The most obvious thing about all this ritualised scaremongering was how stale it all was. Not one of these points hasn’t been a cliche for years.The only scientist who believes we should all be issued with carbon ration cards is a Prof Kevin Anderson, who has been saying it since 2004.
The prediction that global temperatures will rise by four degrees in 50 years comes from that same UK Met Office computer which five weeks ago was telling us we were about to enjoy a “milder than average” winter, after three years when it has consistently got every one of its winter and summer forecasts hopelessly wrong. (And the reason why our local authorities are already fast running out of salt is that they were silly enough to believe them.)

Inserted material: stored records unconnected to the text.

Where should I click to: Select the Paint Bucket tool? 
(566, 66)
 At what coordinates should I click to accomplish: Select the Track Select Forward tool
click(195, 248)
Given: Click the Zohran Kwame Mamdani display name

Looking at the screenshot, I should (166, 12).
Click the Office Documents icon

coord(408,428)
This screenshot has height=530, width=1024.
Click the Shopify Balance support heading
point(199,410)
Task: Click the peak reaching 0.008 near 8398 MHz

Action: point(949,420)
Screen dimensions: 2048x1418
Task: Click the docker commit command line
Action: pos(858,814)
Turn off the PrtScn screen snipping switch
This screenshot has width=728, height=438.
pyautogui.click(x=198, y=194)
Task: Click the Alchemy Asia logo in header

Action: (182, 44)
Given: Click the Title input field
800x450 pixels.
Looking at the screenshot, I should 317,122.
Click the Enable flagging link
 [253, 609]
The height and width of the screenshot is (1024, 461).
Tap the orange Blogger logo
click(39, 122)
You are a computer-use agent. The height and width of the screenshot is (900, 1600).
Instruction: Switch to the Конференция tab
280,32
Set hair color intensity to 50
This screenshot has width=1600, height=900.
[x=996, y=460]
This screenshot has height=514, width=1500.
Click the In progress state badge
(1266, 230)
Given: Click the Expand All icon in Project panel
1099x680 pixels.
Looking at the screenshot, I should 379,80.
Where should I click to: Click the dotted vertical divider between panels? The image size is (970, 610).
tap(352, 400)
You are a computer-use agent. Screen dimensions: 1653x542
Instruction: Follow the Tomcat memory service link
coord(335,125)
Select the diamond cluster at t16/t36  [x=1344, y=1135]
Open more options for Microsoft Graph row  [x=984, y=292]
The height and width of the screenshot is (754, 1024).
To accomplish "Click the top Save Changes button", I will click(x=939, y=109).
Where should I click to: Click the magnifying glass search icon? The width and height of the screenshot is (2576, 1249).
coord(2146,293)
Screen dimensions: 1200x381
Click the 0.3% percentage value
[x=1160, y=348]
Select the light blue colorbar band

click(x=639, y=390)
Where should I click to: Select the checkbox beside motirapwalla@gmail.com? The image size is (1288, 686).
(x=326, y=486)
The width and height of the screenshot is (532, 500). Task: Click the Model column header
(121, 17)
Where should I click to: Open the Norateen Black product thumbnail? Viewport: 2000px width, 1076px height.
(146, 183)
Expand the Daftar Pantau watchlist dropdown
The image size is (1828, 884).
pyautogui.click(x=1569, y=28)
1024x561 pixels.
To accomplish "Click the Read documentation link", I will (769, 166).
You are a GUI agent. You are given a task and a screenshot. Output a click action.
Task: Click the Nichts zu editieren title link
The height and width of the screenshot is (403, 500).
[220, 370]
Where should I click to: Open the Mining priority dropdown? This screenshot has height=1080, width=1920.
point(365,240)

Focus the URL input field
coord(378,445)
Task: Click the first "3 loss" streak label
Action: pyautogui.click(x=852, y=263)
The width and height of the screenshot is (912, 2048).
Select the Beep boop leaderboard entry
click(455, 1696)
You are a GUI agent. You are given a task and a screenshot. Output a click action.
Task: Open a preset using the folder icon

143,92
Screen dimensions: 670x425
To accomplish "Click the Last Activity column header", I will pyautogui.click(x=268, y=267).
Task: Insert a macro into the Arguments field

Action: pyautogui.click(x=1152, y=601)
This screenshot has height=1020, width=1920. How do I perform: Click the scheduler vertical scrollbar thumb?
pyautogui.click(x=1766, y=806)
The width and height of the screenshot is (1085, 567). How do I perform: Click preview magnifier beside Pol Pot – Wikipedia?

As for all that “geo-engineering” make-believe which has been peddled for years, about giant mirrors and covering the sea with iron filings, it comes straight from Swift’s Academy of Lagado – as fanciful as the idea that we can save the planet by forcing everyone to use those miserable mercury-vapour “low-energy” light bulbs, or that we can pipe away all the carbon dioxide from power stations to store it in holes under the North Sea.
What we are seeing here is one of the greatest collective flights from reality in the history of the human race.
The global warming scare may have been fun for the children while it lasted. But the time has come for the joke to be declared well and truly over.